Used in Industrial Applications:
(S)-2-Chlorophenylglycinol (S)-2-Chlorophenylglycinol is also used in various industrial applications, where its chemical properties are harnessed for the production of different products. Its versatility and availability make it a valuable asset in the industrial sector, further expanding its range of uses and contributions to various industries.

Upstream product

• 141315-50-6 (S)-2-amino-(2-chlorophenyl)ethanoic acid 

Downstream Products

• 1429656-50-7 (S)-N-(p-tolylsulfonyl)-2-(2-chlorophenyl)aziridine 

Relevant articles and documents

Enantioselective Copper Catalyzed Alkyne-Azide Cycloaddition by Dynamic Kinetic Resolution

The copper(I) catalyzed alkyne-azide cycloaddition (CuAAC), a click reaction, is one of the most powerful catalytic reactions developed during the last two decades. Conducting CuAAC enantioselectively would add a third dimension to this reaction and would

Ruthenium-catalyzed asymmetric epoxidation of olefins using H 2O2, part I: Synthesis of new chiral N,N,N,-tridentate pybox and pyboxazine ligands and their ruthenium complexes

The synthesis of chiral tridentate N,N,N-pyridine-2.6-bisoxazolines 3 (pyhox ligands) and N,N,N-pyridine-2.6-bisoxazines 4 (pyboxazine ligands) is described in detail.

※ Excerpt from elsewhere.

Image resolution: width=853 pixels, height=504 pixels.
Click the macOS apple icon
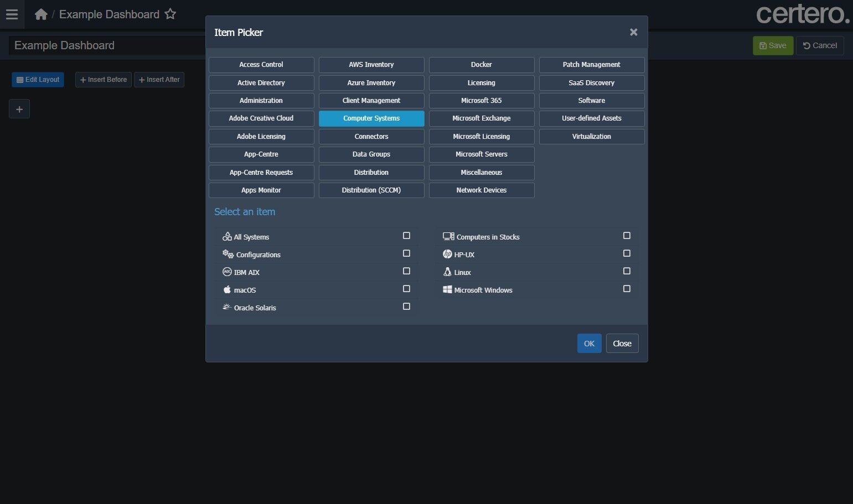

These novel ligands constitute a useful tool-box for the application in asymmetric catalysis. Compounds 3 and 4 are conveniently prepared by cyclization of enantiomerically pure α- or β-amino al cohols with dimethyl pyridine-2,6-dicarboximidate. The corresponding ruthenium complexes are efficient asymmetric epoxidation catalysts and have been prepared in good yield and fully char acterized by spectroscopic means. Four of these ruthenium complexes have been characterized by X-ray crystallography. For the first time the molecular structure of a pyboxazine complex (2,6-bis-[(4S)-4-phenyl-5,6- dihydro-4H-[1,3]oxazinyl]pyridine)(pyridine-2,6-dicarboxylate)ruthenium (S)-2aa, is presented.

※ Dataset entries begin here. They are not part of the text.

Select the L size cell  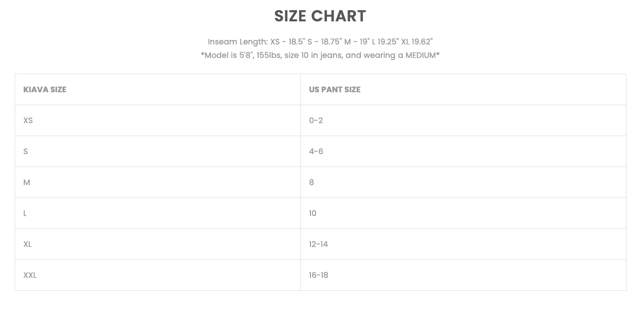pyautogui.click(x=25, y=213)
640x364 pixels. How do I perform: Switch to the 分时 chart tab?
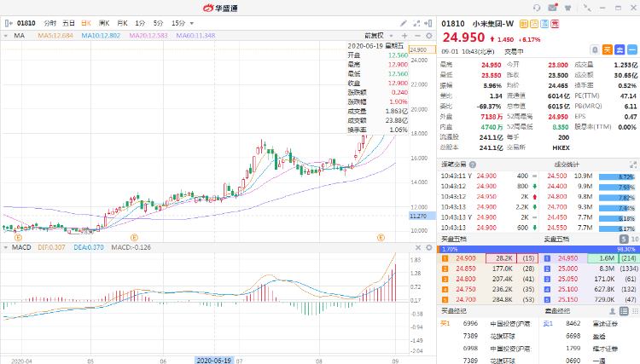pyautogui.click(x=50, y=22)
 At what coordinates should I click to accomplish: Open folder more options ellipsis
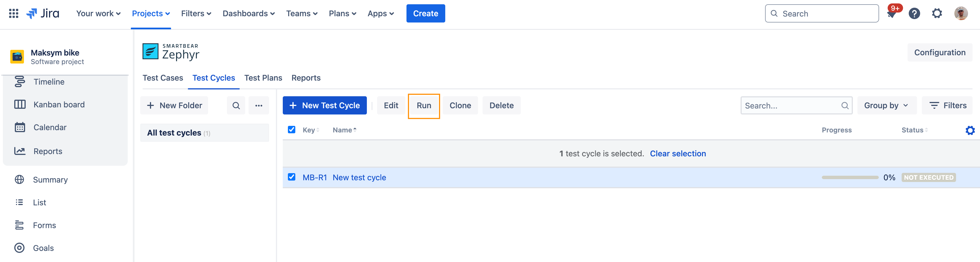[259, 106]
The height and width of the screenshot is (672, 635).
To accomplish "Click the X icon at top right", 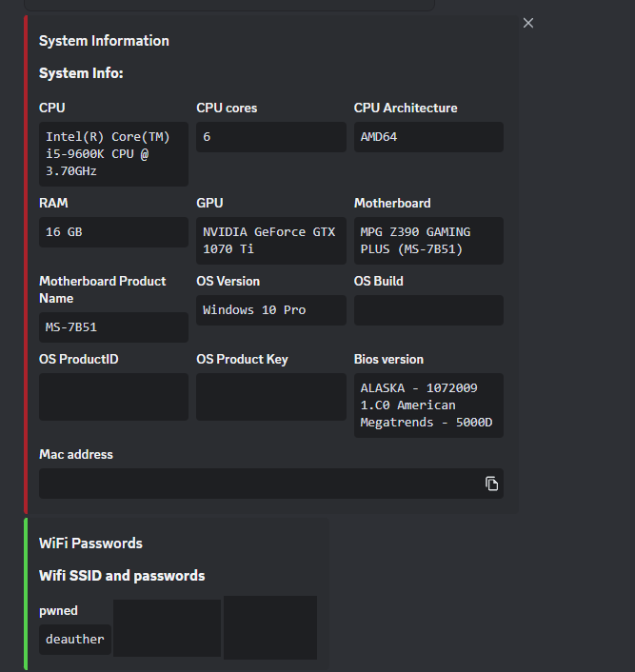I will tap(528, 23).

Asymmetric aminohydroxylation of substituted styrenes: Applications in the synthesis of enantiomerically enriched arylglycinols and a diamine

The catalytic asymmetric aminohydroxylation of a variety of styrene derivatives and vinyl aromatics using osmium tetroxide in conjunction with alkaloid-derived ligands [e.g. (DHQ)2PHAL or (DHQD)2-PHAL] and haloamine salts of alkyl carbamates (e.g. ethyl carbamate or tert-butyl carbamate) has been investigated. By observing the effect of different aromatic substituents and alkyl carbamates on the regioselectivity, yield and enantioselectivity of the aminohydroxylation reactions, a number of conclusions have been reached: (i) the 1-aryl-2-hydroxyethylamine regioisomers were obtained as the major products in reasonable yield and high (≤87%) enantiomeric excess; (ii) tert-butyl carbamate was superior to ethyl carbamate in terms of yield, enantioselectivity and ease of removal of the N-protecting group; (iii) high (≥96%) enantioselectivity was observed with a 4-methoxy-substituted styrene whereas ortho-substituted styrenes gave lower enantioselectivities; (iv) chiral ligands (DHQ)2PHAL and (DHQD)2PHAL gave essentially equal and opposite senses and degrees of asymmetric induction; (v) regioselectivity was ligand dependent with better regioselectivity (and therefore higher isolated yields) obtained with (DHQ)2PHAL than with (DHQD)2PHAL. The products of the aminohydroxylation reactions were used to prepare enantiomerically enriched arylglycinols and a chiral diamine.